Les immigrants qui renouvellent leur prêt hypothécaire consacrent une part nettement plus importante de leurs revenus au logement que les personnes nées au Canada.

Selon une analyse publiée le 20 août à partir de données de la Banque du Canada, 56 % des propriétaires immigrants qui renouvellent leur hypothèque cette année consacrent entre 50 % et 70 % de leur revenu au logement, comparativement à seulement 35 % des propriétaires nés au Canada. Cet écart n’est pas nouveau, mais il est plus marqué cette année en raison de l’échéance d’un grand nombre d’hypothèques contractées pendant la pandémie.
Pourquoi les nouveaux arrivants ont-ils plus de difficultés dès le départ ?
Une étude de Statistique Canada, publiée en juin, comparait les primo-accédants immigrants récents aux primo-accédants nés au Canada. Elle révélait qu’en Colombie-Britannique, les immigrants récents payaient leur maison plus cher par rapport à leur revenu : un ratio prix-revenu de 4,93, comparativement à 4,35 pour les acheteurs nés au Canada. De plus, l’année de l’achat, les immigrants récents ont cotisé beaucoup moins à leur REER (régime enregistré d’épargne-retraite) que leurs homologues nés au Canada – seulement 16,8 % comparativement à 36,1 % en Colombie-Britannique – ce qui les laisse avec moins d’économies pour absorber un choc comme celui que nous traversons actuellement.

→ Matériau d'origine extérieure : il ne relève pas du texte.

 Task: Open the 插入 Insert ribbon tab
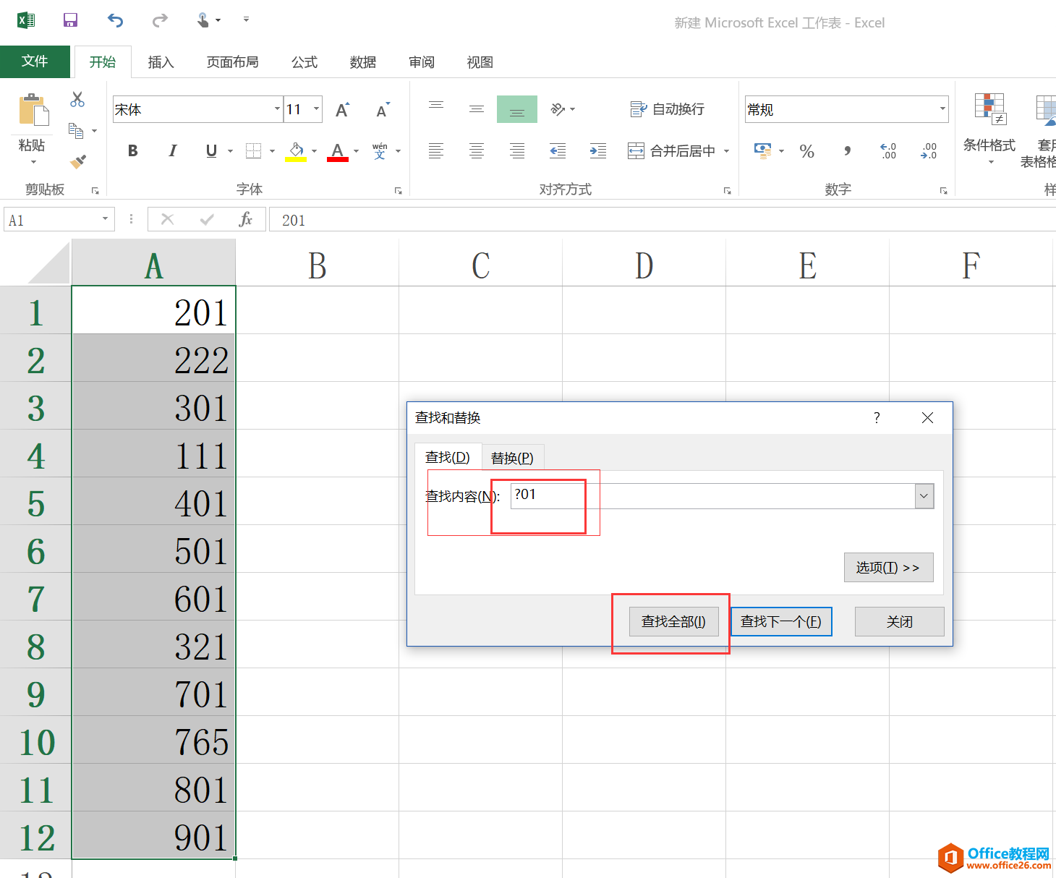tap(161, 62)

En 2023, les propriétaires immigrants de moins de 35 ans avaient déjà une dette hypothécaire moyenne de 450 000 $, comparativement à 265 000 $ pour leurs pairs nés au Canada.
Que se passe-t-il cette année en matière de rénovations en général ?

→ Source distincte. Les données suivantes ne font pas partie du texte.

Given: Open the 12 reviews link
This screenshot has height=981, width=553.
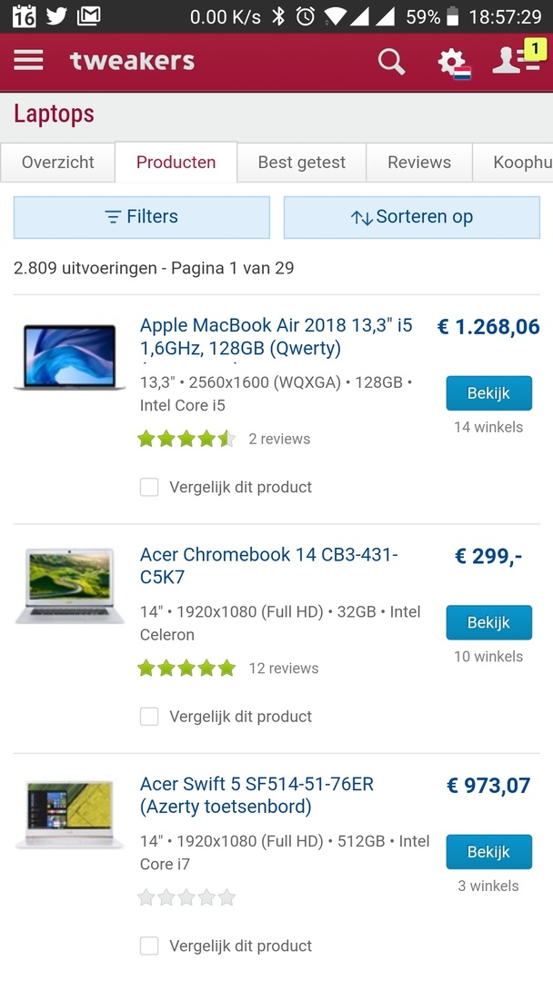Looking at the screenshot, I should click(284, 669).
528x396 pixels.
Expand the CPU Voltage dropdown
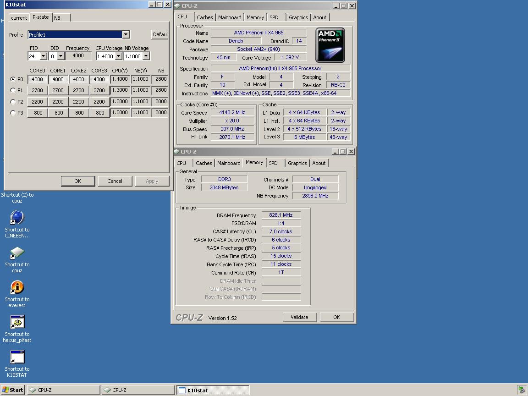(x=118, y=56)
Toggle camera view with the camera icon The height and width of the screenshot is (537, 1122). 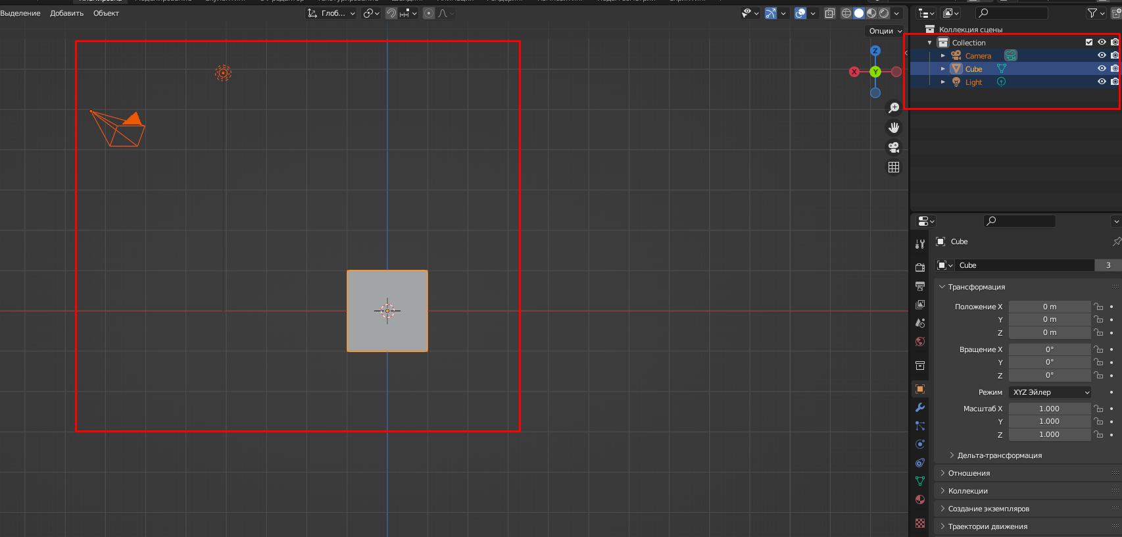point(894,147)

À l’échelle nationale, environ 12 % des prêts hypothécaires en cours au Canada arrivent à échéance d’ici la fin de l’année prochaine, et 82 % des emprunteurs ayant déjà renouvelé leur prêt ont subi une hausse de leur taux d’intérêt, la plupart des augmentations se situant entre 2 % et 5 %. Selon la même analyse, le versement hypothécaire moyen augmente de 15 % après un renouvellement, alors même que les prix des maisons ont chuté de près de 20 % depuis leur sommet de 2022, réduisant ainsi la capacité des propriétaires à obtenir un financement par la valeur nette de leur maison en cas de besoin. Un autre sondage, publié en juin, a révélé que 67 % des nouveaux propriétaires canadiens éprouvent ou éprouveraient des difficultés à effectuer leurs paiements si leur versement mensuel augmentait de 15 %, et que 53 % d’entre eux dépendent des revenus locatifs pour subvenir aux besoins de leur logement – soit près du double des 29 % observés chez l’ensemble des nouveaux acheteurs d’une première maison.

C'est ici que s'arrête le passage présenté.